L'ultima modifica è del 13 maggio 2010 alle ore 12:44.
"Tecnofobia", eccola qui la parola che non si vorrebbe mai dover pronunciare in un dibattito sul futuro industriale del paese. Eppure, tra i firmatari dell'appello sul nucleare rivolto al leader Pd Pierluigi Bersani, c'è chi la evoca senza troppe remore: per Gilberto Corbellini, docente di Storia della medicina all'Università di Roma, «è un rischio reale che può tornare a insinuarsi nel pensiero di area democratica. Sul nucleare come sugli Ogm e finanche la bioetica». Pregiudiziali ideologiche che sovrastano i contenuti, scarsa considerazione delle analisi e dei giudizi dei tecnici su reali rischi e benefici, perfino «pressapochismo»: queste, in estrema sintesi, le critiche rivolte alla parte maggioritaria del Pd nella lettera rivolta a Bersani pubblicata ieri integralmente sul Riformista e con ampi stralci sul Corriere della sera.

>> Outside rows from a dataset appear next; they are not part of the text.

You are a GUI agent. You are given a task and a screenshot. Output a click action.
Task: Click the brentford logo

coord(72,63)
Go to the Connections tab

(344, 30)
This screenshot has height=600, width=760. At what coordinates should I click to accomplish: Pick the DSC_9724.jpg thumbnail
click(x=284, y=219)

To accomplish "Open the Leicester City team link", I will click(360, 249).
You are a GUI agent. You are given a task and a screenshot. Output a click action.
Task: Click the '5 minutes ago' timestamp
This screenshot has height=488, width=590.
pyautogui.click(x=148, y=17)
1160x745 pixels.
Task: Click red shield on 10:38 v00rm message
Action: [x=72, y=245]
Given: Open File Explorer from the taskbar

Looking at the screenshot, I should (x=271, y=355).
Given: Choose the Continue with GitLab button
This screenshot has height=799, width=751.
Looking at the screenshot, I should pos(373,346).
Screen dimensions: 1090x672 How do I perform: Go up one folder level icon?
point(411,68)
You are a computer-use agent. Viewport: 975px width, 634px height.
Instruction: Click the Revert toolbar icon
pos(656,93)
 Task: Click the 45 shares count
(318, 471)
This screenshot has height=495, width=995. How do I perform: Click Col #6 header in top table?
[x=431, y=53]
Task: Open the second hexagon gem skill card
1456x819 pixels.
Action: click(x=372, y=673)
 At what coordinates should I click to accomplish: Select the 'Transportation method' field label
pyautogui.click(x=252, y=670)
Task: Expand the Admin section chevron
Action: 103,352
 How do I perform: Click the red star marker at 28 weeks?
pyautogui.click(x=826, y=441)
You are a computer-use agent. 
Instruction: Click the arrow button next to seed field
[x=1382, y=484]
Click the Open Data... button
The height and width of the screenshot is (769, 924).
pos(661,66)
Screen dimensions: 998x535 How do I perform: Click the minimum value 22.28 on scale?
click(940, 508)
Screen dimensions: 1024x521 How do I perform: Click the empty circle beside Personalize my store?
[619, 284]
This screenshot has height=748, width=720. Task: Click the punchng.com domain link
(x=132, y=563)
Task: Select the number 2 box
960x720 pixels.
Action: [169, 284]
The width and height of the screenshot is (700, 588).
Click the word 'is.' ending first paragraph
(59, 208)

Settantadue firme tra intellettuali, scienziati, manager, economisti: da Umberto Veronesi a Giorgio Salvini, da Margherita Hack a Edoardo Boncinelli a Franco Debenedetti e Massimo Locicero, con una rappresentanza di parlamentari dello stesso Pd composta da Enrico Morando, Tiziano Treu, Pietro Ichino, Andrea Margheri, Erminio Quartiani, Francesco Tempestini. Insieme per lanciare un messaggio molto chiaro: il nucleare non è né di destra né di sinistra e il confronto sul tema, superato un certo «spirito antiscientifico, elitario e snobistico», dovrebbe limitarsi ai contenuti certi senza difese di retroguardia. Una critica che non piace a Bersani, pronto ieri a rintuzzare le accuse rilanciando su quello che, nel piano del governo per tornare al nucleare, proprio non va. «Il nostro – dice – non è un no ideologico, semplicemente quel piano è velleitario». E giù a snocciolare tutti i punti su cui finora si è solo girato intorno al problema: sicurezza, certo, ma anche «condizioni tecnologiche, mancanza di un'Agenzia, gestione del vecchio nucleare, localizzazione degli impianti, costi». Va anche oltre Ermete Realacci, responsabile "green economy" del Pd, ribaltando la prospettiva: «Quell'appello è figlio di ideologie del passato», vetero progressismo sganciato dai problemi da affrontare.